*Work required:* Can you rewrite the stretch from the start of the entries through "center [197, 366].", swapping "screenshot" for "screen capture" and changing nothing else? Leave the pictures out.

*-*-*

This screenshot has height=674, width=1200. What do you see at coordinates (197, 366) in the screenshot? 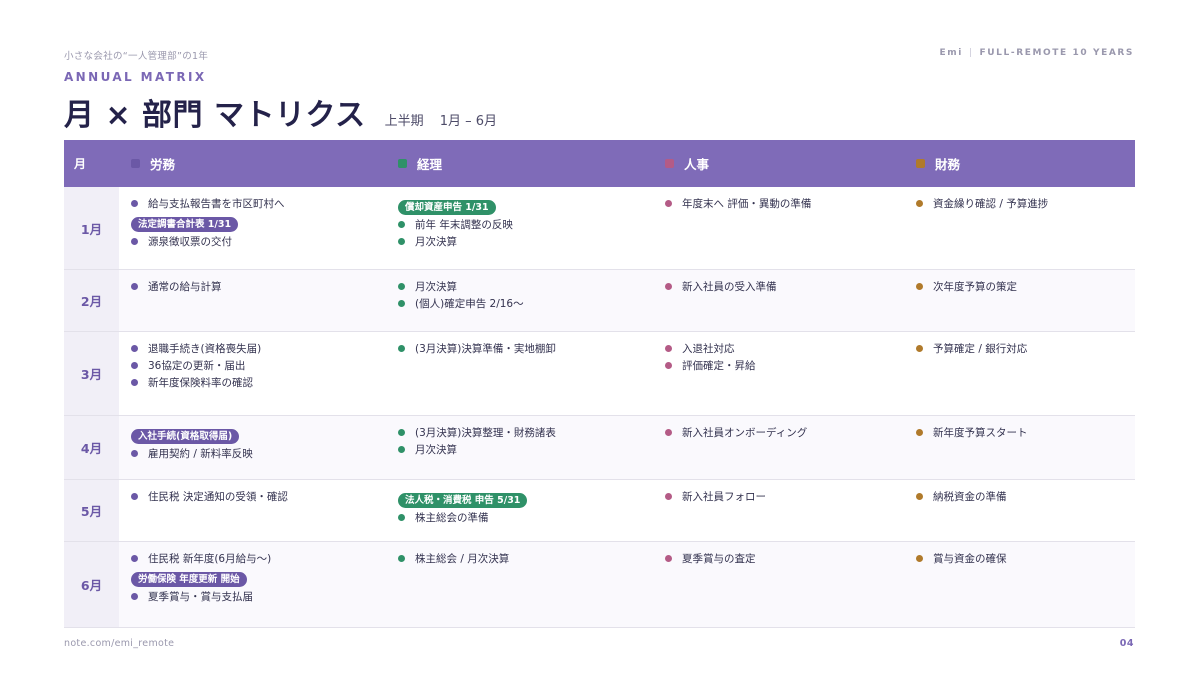
I see `task-text: 36協定の更新・届出` at bounding box center [197, 366].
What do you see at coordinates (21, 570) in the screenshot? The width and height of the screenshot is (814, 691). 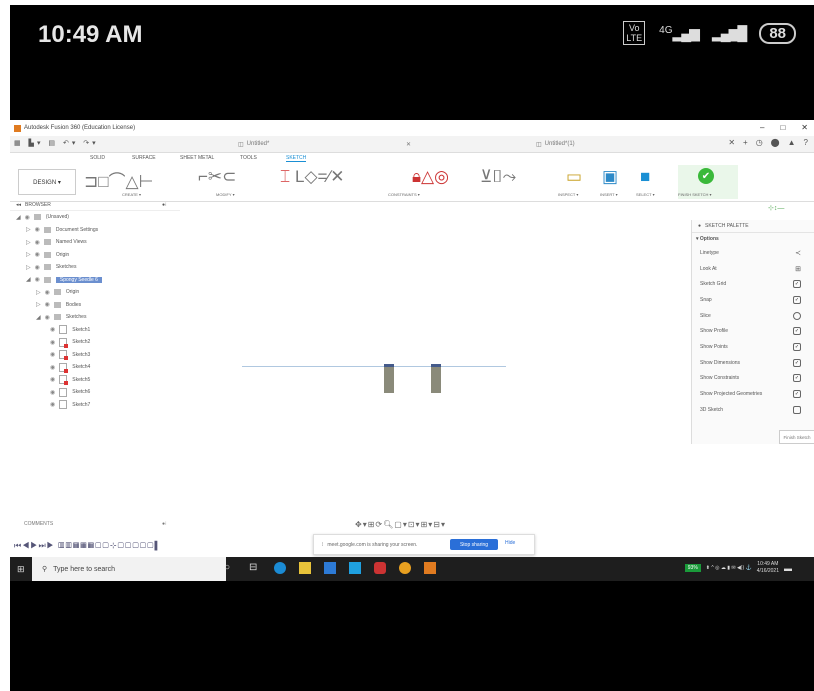 I see `windows-start-icon: ⊞` at bounding box center [21, 570].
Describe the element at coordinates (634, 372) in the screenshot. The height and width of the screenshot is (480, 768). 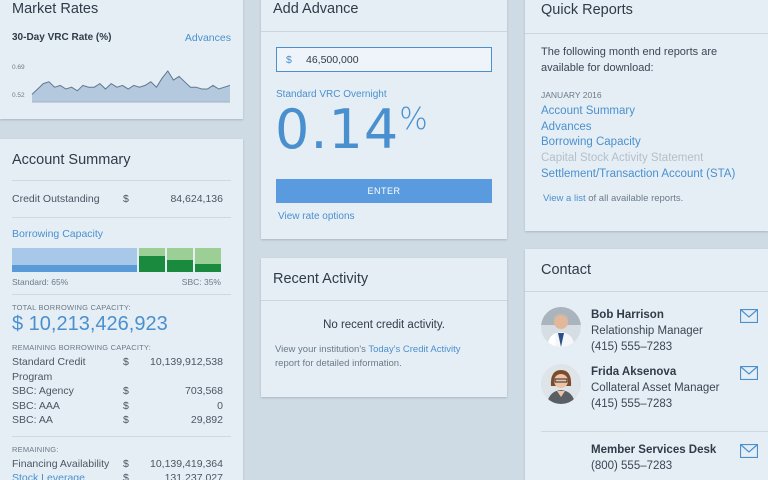
I see `contact-name: Frida Aksenova` at that location.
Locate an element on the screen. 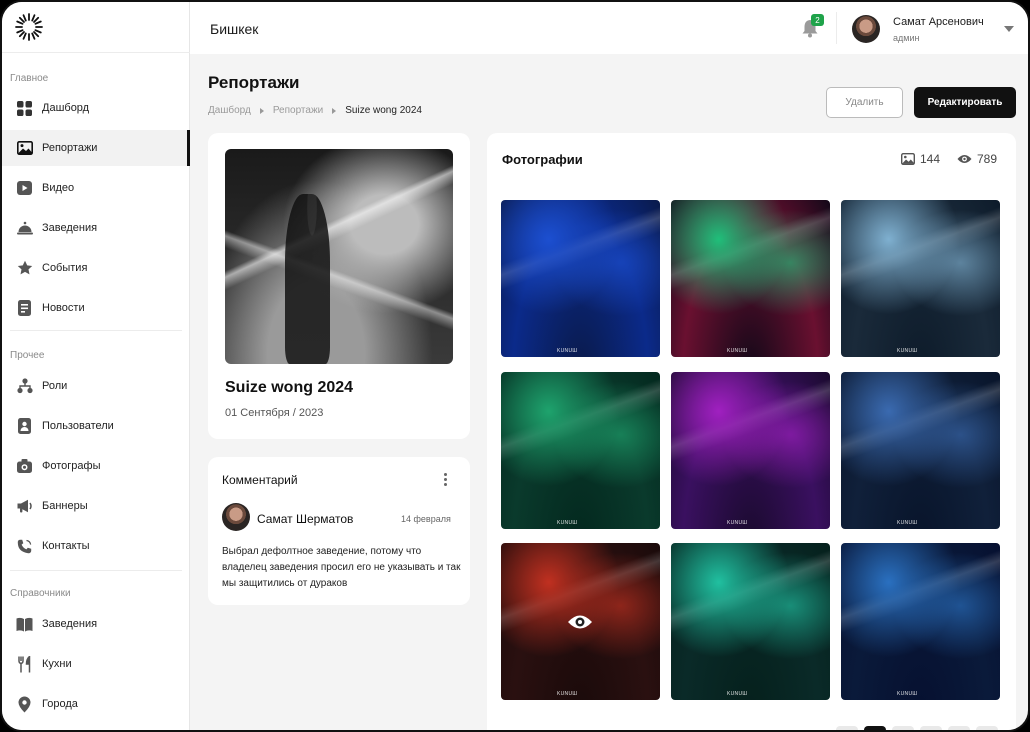 The image size is (1030, 732). sidebar-item-label: Контакты is located at coordinates (66, 546).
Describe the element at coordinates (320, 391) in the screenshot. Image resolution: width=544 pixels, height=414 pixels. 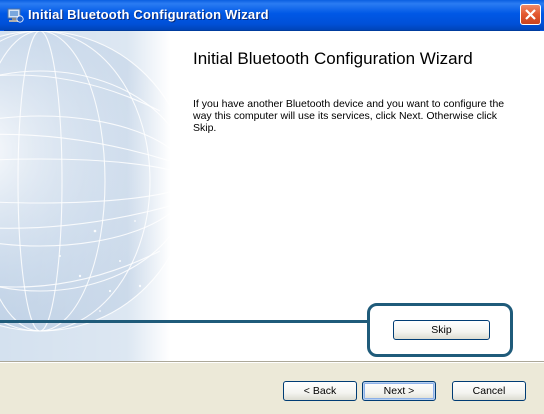
I see `back-button: < Back` at that location.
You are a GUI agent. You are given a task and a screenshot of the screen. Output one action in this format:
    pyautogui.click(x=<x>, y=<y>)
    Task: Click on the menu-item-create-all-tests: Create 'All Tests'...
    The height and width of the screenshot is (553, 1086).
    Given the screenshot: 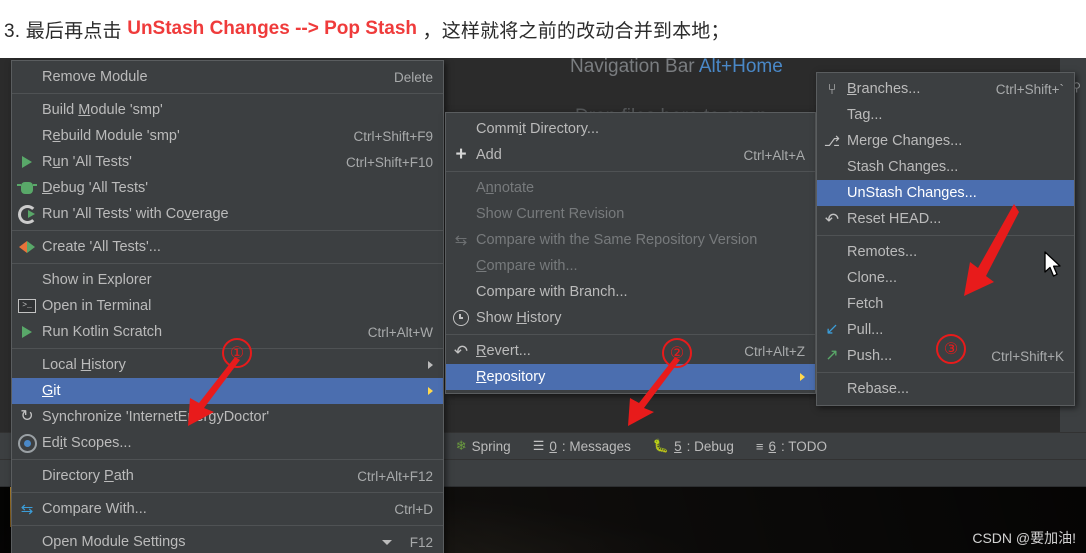 What is the action you would take?
    pyautogui.click(x=228, y=247)
    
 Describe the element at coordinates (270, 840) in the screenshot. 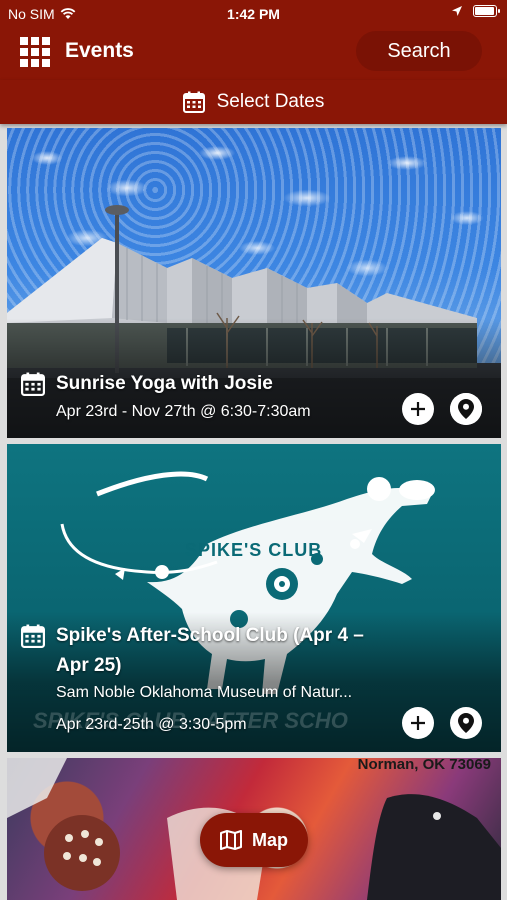

I see `map-button-label: Map` at that location.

*-*-*

*Output:*
This screen capture has height=674, width=1200. What do you see at coordinates (197, 366) in the screen capture? 
I see `task-text: 36協定の更新・届出` at bounding box center [197, 366].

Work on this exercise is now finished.